Half of the problem is that people these days tend to judge historical figures by current standards of behavior (when it suits them) which is why Columbus and Cortez get slammed for being vile enslavers and crushers of native cultures while those Native American Nazis known as the Aztecs get a complete pass for doing much the same thing, only with human sacrifice on top. To say this is dumb is a monumental understatement, and the dumbness was recognized as such by historians way back in the 1940s, if not earlier. I will grant you that Columbus gets a lot more credit than he probably deserves for "discovering" America, and it is true that until the end of his days he was convinced that he'd actually found Asia. As if any of his critics, in that time and place, would have known any better. Still, this mindless adoption of discredited slurs from decades past does no credit to the Oatmeal or the people who are apparently relying on it as a counter to the saccharine portrayals of Columbus in their childhood history books.

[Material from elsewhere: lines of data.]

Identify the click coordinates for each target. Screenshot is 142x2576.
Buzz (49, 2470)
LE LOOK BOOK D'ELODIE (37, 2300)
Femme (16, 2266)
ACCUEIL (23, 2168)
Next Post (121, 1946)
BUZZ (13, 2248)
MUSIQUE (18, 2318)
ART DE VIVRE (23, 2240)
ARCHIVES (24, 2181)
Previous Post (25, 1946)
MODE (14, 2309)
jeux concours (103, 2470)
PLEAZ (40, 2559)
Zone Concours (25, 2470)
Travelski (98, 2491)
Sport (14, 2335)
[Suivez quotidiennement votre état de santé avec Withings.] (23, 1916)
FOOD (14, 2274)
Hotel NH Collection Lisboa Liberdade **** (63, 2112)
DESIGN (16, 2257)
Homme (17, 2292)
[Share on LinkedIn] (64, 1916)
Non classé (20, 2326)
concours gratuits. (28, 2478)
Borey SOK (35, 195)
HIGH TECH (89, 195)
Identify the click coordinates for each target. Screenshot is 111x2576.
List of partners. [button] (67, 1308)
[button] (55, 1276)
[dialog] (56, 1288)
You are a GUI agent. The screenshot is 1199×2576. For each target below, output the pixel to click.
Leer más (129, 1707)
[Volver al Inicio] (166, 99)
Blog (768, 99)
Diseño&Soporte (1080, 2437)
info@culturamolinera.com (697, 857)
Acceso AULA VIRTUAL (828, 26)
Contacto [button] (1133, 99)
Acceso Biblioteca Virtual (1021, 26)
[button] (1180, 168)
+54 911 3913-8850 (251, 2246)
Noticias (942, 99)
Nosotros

There is a reason we don't inflict Samuel Eliot Morison and other great historians on elementary school kids. They're too deep; they cover the subject in so much detail that you could (for example) teach a year-long course on Columbus and his voyages (and his short, unhappy tenure as colonial governor) from Morison's Admiral of the Ocean Sea: A Life of Christopher Columbus
. Unfortunately, your average high school history teacher doesn't have time to go into that much detail, and just hits the high points: instead of explaining that Columbus opened up the New World to the Spanish Empire, it's just simpler to say that he discovered America and move on. Same with a bunch of other people in our history. It all depends on what the local school board thinks is important. In a lot of places, they go on about Leif Ericson, despite the Norsemen never actually colonizing Vinland and in fact, not even managing to keep their toehold in Greenland*. This is why you hope to instill a love of history in kids, so as they grow up they can go look into these things at their leisure and at greater length, preferably with the help of people like RAdm. Samuel E. Morison, USNR (Ret.), Winston Churchill, Alistair Horne, and others.

In the meantime, pause for a minute and reflect that without Columbus, there would have been no Spanish Empire in the New World, and very likely no English or French presence either. Which means most of you reading this wouldn't be here, either. Which means you'd be living in a world described by George Alec Effinger in Relatives
, which sucks pretty badly.

*I don't want to hear any of your whining about global cooling.